With headwinds still impacting its international business — same-store sales outside of the U.S. were down 4% on a two-year basis in the third quarter, while take-out and delivery were up 21% — the company has leaned on gaming and social media to reach customers dining at home. Consequently, Pizza Hut’s advertising and other services expenses grew 8% year-over-year to $275 million in the nine months to September 30, even as restaurant and administrative costs fell. Its operating profit jumped 21% year over year to $306 million during the same period.

As the chain rolls out its latest smartphone gaming campaign, “Pizza Pursuit,” across international markets including the U.K., Canada and South Africa, Vogel detailed how she’s going about its new game plan. This interview has been lightly edited for clarity at length.

How has your marketing strategy changed?
In the markets where we heavily spend on traditional platforms, we are testing moving from TV, out of home and leaflets to different digital mediums — whether search, display or some of these more social-centric channels. 

As part of that shift, we are striking more social media partnerships. The strategy differs based on the region. Customers in some regions may be heavy TikTok users, but in other regions they use different social media platforms.

A smaller percentage of our marketing budget is also going toward gaming platforms. We’ve done some work on Twitch with game streamers and on gaming channels in the U.K., France and Belgium. We also have several social handles under Pizza Hut gaming.

We see success when engaging in an authentic way — not just sponsoring a massive esports tournament, but rather finding the right gamers with interest in our brand and category and doing competitions and giveaways. With gaming, too, we are shifting money from more traditional advertising in general.

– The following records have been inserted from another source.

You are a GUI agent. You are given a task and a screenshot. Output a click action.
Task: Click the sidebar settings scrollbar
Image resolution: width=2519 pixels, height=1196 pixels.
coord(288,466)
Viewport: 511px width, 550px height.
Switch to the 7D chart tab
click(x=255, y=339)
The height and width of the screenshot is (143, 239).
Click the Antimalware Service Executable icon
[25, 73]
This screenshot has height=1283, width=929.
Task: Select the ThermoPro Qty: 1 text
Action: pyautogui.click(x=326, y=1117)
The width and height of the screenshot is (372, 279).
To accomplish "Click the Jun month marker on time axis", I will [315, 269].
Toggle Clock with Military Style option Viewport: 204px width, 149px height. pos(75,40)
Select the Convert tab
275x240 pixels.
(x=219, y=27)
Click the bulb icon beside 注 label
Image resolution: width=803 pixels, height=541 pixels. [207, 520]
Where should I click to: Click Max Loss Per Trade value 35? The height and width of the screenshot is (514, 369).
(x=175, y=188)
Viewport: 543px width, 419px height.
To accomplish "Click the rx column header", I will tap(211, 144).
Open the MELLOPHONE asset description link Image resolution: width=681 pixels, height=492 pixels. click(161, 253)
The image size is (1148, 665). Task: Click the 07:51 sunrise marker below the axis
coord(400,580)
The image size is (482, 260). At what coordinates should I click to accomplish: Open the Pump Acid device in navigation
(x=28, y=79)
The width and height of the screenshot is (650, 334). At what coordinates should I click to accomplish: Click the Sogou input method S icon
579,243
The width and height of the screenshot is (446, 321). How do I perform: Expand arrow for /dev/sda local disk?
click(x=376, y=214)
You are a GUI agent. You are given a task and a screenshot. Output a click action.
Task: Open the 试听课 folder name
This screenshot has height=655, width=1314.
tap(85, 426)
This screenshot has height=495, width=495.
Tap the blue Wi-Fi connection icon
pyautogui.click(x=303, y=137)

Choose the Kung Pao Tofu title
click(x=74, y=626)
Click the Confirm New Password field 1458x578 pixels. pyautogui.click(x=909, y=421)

What made you decide to launch mobile gaming campaigns?
Our data showed that there was an opportunity to go after younger consumers through digital and mobile-centric initiatives.

The general consumer trend is shifting heavily toward mobile and app use. Our own data indicated that a high majority of customers are engaging with us through the mobile web and our app where available. 

These users are more engaged than our desktop users. They’ve taken the time to download and use the app. In several markets, our app conversion rate is several times higher than our desktop conversion rate. This is one of the reasons why we focused our efforts on building a mobile Pizza Pursuit game. Our goal is to be more relevant to our customers and create engagement in the mobile space.

via Pizza Hut

How does the Pizza Pursuit game work?
The game is completely separate to our website and our app. We wanted to make sure that our first big mobile gaming initiative in the U.K., Canada and other markets was available to as broad a range of customers as possible, and not just used to drive app downloads. 

It was also an opportunity to incorporate some of our strategic partners. Pepsi, Coke, Unilever [through its subsidiaries Ben & Jerry’s and Magnum’s ice cream] have sponsored some of the bonus questions in the game to giveaway additional prizes.

When considering the campaign, we looked at a number of games and landed on Trivial Pursuit. It’s such an iconic property and has also evolved over time. Plus, a Trivial Pursuit game piece is shaped like a pizza slice with six categories and slices.

Did McDonald’s Monopoly influence Pizza Pursuit?
Who isn’t influenced by McDonald’s Monopoly? It’s something consumers look forward to playing. Our long term thinking is the same with Pizza Pursuit; we want to bring it back on a yearly basis.